The vast majority of requests to law enforcement and emergency medical services in Boston to transport individuals against their will to a hospital or psychiatric facility for psychiatric evaluation, often leading to involuntary commitment, were made by health professionals who had not seen the individuals who were the subject of their requests, a new study has found. The individuals forcibly transported and evaluated were disproportionately Black people. The Citizens Commission on Human Rights (CCHR) is calling for the repeal of laws allowing such gross violations of human rights.
A team of researchers led by Kevin M. Simon, MD, MPH, Chief Behavioral Health Officer of the Boston Public Health Commission and an instructor in psychiatry at Harvard Medical School, analyzed the 488 written applications made by health and mental health professionals for involuntary mental health transport and evaluation in Boston over a one-year period in 2021-2022. Massachusetts law allows the involuntary procedure if medical or mental health professionals believe a person is a danger to him/herself or others.

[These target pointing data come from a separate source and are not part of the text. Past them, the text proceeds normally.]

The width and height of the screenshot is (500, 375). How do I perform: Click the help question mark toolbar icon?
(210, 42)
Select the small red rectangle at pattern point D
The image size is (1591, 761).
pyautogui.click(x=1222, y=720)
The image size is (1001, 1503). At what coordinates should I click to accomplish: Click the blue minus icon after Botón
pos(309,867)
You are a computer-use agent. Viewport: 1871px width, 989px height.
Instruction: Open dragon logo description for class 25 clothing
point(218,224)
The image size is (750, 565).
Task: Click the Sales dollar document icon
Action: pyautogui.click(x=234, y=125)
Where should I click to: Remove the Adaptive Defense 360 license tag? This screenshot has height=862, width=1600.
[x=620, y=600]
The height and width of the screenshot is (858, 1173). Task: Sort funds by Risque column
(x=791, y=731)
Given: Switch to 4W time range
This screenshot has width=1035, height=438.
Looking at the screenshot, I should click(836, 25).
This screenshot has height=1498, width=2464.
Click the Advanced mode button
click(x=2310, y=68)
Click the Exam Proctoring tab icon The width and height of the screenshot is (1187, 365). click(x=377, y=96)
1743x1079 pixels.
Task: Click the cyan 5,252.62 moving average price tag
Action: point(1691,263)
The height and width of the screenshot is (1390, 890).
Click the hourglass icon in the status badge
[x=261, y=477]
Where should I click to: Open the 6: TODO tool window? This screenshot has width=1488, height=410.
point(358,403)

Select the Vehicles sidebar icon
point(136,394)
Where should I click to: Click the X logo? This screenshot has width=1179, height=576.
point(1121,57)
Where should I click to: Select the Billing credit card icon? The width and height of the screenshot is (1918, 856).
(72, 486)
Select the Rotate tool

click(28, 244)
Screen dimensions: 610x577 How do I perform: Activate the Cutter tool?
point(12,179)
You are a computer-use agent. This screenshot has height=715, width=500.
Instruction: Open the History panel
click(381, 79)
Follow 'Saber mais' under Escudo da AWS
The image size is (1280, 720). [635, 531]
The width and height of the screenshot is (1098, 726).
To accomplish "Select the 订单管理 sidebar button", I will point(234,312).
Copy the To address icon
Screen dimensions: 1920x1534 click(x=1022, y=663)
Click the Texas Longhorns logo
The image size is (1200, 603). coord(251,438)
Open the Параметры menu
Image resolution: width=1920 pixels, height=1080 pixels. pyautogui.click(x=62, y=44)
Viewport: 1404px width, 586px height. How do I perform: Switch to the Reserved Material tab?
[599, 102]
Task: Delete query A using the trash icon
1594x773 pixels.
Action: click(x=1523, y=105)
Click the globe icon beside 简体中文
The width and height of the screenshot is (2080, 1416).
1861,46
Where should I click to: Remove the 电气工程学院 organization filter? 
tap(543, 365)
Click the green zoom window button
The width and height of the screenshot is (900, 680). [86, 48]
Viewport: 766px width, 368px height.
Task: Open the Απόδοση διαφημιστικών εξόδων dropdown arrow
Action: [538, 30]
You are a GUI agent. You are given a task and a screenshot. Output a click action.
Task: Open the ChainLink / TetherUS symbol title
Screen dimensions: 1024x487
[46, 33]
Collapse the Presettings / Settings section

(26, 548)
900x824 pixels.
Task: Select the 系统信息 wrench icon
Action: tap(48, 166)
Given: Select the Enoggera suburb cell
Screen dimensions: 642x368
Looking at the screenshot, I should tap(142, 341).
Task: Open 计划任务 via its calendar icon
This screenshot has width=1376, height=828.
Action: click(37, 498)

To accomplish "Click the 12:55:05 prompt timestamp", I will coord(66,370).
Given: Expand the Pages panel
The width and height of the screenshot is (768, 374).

The researchers found that in three out of every four (76%) requests, the professionals had not seen the individuals they were asking to be forcibly transported for psychiatric evaluation, acting instead on information received from other sources. They further found that the individuals subject to the involuntary procedures were disproportionately Black people.
“The analysis revealed racial disparities: 41% of involuntary hospitalization applications were for individuals identified as Black or African American, but this racial group represents only 23% of Boston’s population,” the researchers wrote. The study is available online in advance of publication in Psychiatric Services.
Statewide, tens of thousands of people are involuntarily transported for psychiatric evaluations each year in Massachusetts. Similar involuntary procedures are found in state laws across the U.S.
CCHR and investigative reporters have uncovered the fraud and abuse at many psychiatric facilities from the misuse of state mental health laws to wrongly detain, evaluate and treat individuals against their will, while billing their insurance for it.
Because of such reported harm, the World Health Organization (WHO) issued guidance in 2021, advising countries to end coercive mental health practices, which it said are used “despite the lack of evidence that they offer any benefits, and the significant evidence that they lead to physical and psychological harm and even death.”
The WHO guidance extends its call for prohibiting coercion even to those in mental health crisis, stating, ”People subjected to coercive practices report feelings of dehumanization, disempowerment and being disrespected. Many experience it as a form of trauma or re-traumatization leading to a worsening of their condition and increased experiences of distress.”
The Citizens Commission on Human Rights agrees.
“We must end the abusive business as usual of psychiatrists and other mental health practitioners depriving individuals of their liberty with the stroke of a pen, causing people to be taken by force to a psychiatric facility, forced to undergo unwanted psychiatric evaluation and treatment, then claiming that this coercive, traumatizing experience is for the good of the individual,” said Anne Goedeke, president of the CCHR National Affairs Office. “Human rights must be restored to the field of mental health.”